* _Document section_:
*****

4. Representations and Warranties. The Borrower and each Guarantor hereby represents and warrants to GM, on and as of the date hereof, both prior to and after giving effect to this Amendment, (i) the Borrower and each Guarantor has taken all necessary action to authorize the execution, delivery and performance of this Amendment, (ii) this Amendment has been duly executed and delivered by the Borrower and each Guarantor, respectively, and (iii) this Amendment is the legal, valid and binding obligation of the Borrower and each Guarantor, enforceable against it in accordance with its terms, except as enforceability may be limited by applicable bankruptcy, insolvency, reorganization, moratorium or similar laws affecting the enforcement of creditors’ rights generally and by general equitable principles.
5. Continuing Effect; Guaranties.
(a) Except as expressly set forth in this Amendment, all of the terms and provisions of the GM-Delphi Agreement are and shall remain in full force and effect and the Borrower and each Guarantor shall continue to be bound by all of such terms and provisions. The Amendment provided for herein is limited to the specific provisions of the GM-Delphi Agreement specified herein and shall not constitute an amendment of, or an indication of GM’s willingness to amend or waive, any other provisions of the GM-Delphi Agreement or the same sections for any other date or purpose.
(b) The Borrower and each Guarantor hereby consents to this Amendment, including the execution, delivery and performance of the other documents (if any) to be executed in connection herewith. The Borrower and each Guarantor hereby acknowledges and agrees that all of its obligations, including all Guaranties granted to GM under the GM-Delphi Agreement, are reaffirmed and that such Guaranties shall continue in full force and effect on and after Effective Date to secure and support the Obligations of the Borrower and the Guarantors.

*****

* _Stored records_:
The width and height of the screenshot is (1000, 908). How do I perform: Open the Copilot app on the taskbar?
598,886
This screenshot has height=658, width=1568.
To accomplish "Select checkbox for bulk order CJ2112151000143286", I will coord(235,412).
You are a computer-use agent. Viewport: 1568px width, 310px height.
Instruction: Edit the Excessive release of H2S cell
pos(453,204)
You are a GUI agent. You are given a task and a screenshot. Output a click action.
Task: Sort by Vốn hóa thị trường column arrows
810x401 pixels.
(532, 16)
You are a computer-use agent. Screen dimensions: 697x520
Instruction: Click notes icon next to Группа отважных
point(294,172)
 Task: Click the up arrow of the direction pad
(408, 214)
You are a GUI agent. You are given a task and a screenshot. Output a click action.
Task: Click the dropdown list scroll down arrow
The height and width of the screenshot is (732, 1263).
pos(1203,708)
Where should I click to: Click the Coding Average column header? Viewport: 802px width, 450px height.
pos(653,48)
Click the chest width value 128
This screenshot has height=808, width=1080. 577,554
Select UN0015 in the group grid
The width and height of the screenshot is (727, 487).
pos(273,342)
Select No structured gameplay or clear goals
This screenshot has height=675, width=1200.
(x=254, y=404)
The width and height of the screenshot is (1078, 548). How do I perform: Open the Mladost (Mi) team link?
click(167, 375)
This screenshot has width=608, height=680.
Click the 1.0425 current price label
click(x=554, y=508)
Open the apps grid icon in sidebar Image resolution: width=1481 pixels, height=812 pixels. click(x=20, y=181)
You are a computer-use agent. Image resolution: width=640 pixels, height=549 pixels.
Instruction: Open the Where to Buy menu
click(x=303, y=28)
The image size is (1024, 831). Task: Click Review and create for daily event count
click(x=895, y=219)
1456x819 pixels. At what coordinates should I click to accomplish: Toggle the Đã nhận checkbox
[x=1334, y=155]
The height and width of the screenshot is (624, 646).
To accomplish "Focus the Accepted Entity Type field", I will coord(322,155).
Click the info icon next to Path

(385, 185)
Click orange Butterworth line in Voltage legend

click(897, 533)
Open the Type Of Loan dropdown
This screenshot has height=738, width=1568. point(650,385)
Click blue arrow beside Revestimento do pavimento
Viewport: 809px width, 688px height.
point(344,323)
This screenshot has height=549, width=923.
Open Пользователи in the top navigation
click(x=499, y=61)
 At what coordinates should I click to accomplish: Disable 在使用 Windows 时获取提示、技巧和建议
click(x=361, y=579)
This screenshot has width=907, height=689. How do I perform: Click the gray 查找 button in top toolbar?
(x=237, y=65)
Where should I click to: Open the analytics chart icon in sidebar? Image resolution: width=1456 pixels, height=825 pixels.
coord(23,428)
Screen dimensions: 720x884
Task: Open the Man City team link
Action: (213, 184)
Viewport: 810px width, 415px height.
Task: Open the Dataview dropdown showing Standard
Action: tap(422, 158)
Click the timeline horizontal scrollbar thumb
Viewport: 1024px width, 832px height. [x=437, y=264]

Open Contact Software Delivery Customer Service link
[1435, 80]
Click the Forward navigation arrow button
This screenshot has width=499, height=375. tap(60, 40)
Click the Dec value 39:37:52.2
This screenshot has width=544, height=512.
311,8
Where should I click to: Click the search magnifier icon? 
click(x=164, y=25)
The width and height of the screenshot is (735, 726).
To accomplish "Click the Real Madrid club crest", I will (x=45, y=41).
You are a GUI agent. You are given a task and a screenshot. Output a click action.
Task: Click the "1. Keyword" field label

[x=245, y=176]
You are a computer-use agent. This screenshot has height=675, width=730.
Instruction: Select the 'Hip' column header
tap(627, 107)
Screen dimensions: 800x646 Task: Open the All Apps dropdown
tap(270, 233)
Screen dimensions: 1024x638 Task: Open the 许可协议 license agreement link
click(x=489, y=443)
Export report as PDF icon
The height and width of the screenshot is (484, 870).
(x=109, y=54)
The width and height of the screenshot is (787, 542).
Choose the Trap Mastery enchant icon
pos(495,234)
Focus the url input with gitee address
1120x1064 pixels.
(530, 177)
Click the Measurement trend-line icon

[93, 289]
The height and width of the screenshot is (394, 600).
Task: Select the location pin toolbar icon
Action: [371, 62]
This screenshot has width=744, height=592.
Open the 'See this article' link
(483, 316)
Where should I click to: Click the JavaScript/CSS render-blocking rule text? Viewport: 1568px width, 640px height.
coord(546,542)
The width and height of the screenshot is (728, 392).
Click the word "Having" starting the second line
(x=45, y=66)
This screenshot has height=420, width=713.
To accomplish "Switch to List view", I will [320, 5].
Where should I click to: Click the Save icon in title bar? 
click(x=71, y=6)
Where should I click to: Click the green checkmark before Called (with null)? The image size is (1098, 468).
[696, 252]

*****

* _What to work on_:
**1)** In the GM-Delphi amendment excerpt, to whom do the Borrower and each Guarantor make their representations and warranties?
**2)** Carry on the GM-Delphi amendment excerpt from the point where it ends.

* _Answers_:
**1)** To GM.

**2)**
6. Expenses. The Borrower and each Guarantor jointly and severally agree to pay and reimburse GM for all its reasonable out-of-pocket costs and expenses incurred in connection with the negotiation, preparation, execution and delivery of this Amendment, and other documents prepared in connection herewith, and the transactions contemplated hereby, including, without limitation, reasonable fees and disbursements and other charges of counsel to GM.
7. Choice of Law. This Amendment and the rights and obligations of the parties hereto shall be governed by, and construed and interpreted in accordance with the law of the State of New York.
8. Counterparts. This Amendment may be executed in any number of counterparts and by different parties and separate counterparts, each of which when so executed and delivered, shall be deemed an original, and all of which, when taken together, shall constitute one and the same instrument. Delivery of an executed counterpart of a signature page to this Amendment by facsimile or e-mail shall be effective as delivery of a manually executed counterpart of this Amendment.
9. Integration. This Amendment, together with the GM-Delphi Agreement, incorporates all negotiations of the parties hereto with respect to the subject matter hereof and is the final expression and agreement of the parties hereto with respect to the subject matter hereof.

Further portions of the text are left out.